[Source data]
-- Begin --

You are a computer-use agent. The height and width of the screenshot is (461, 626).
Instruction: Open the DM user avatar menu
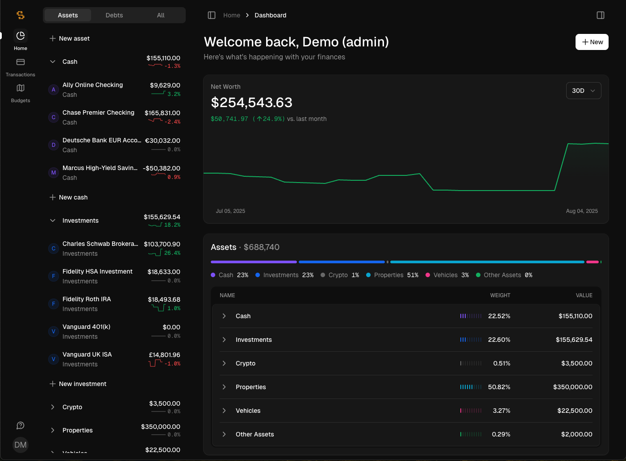pos(21,445)
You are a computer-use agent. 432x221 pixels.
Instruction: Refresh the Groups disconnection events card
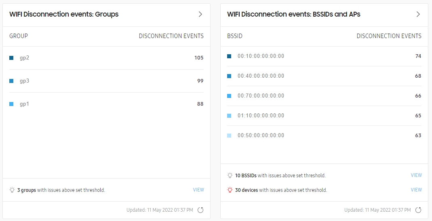[x=200, y=210]
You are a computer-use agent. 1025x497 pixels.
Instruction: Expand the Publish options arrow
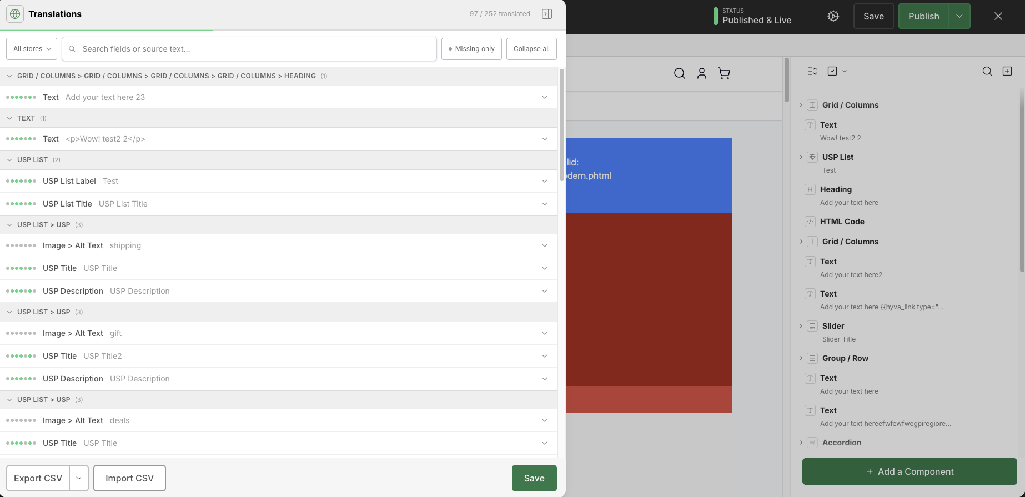(959, 16)
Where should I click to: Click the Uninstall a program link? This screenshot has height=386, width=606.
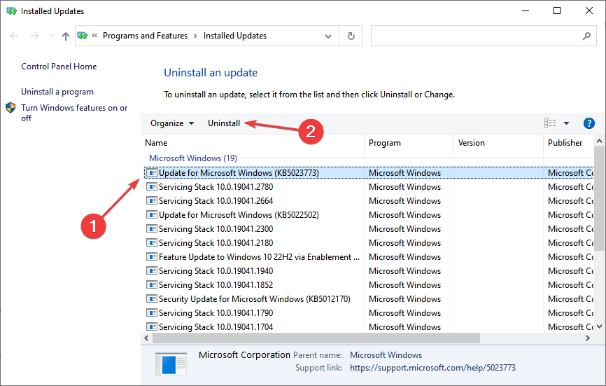(x=57, y=92)
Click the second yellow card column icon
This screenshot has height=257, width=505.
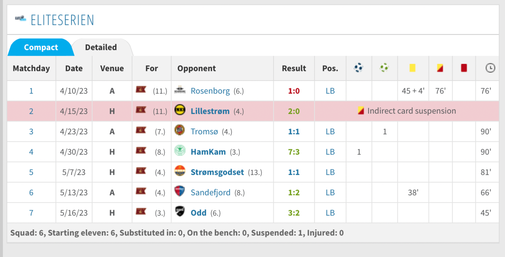tap(440, 68)
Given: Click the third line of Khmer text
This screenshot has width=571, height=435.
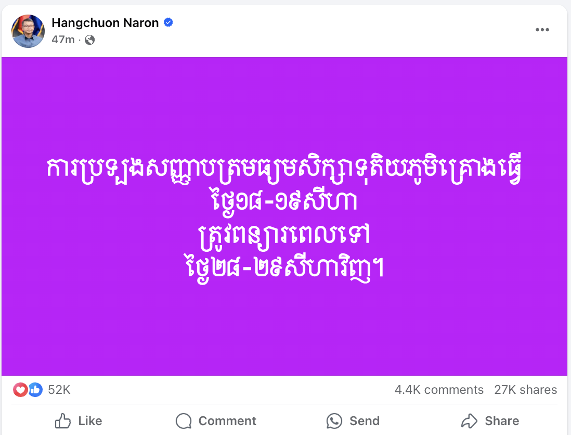Looking at the screenshot, I should point(284,236).
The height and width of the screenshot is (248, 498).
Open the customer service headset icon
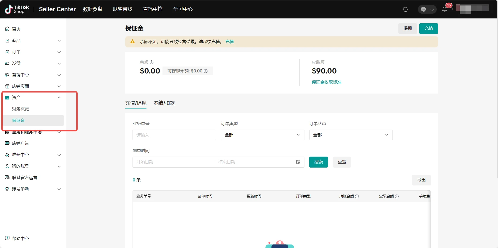pyautogui.click(x=405, y=9)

-- End --

- [What is asked] Please count how many lines in the listing above contain the string "This", treating uppercase and lowercase as different. Reply with only the number.

- [Expected output] 3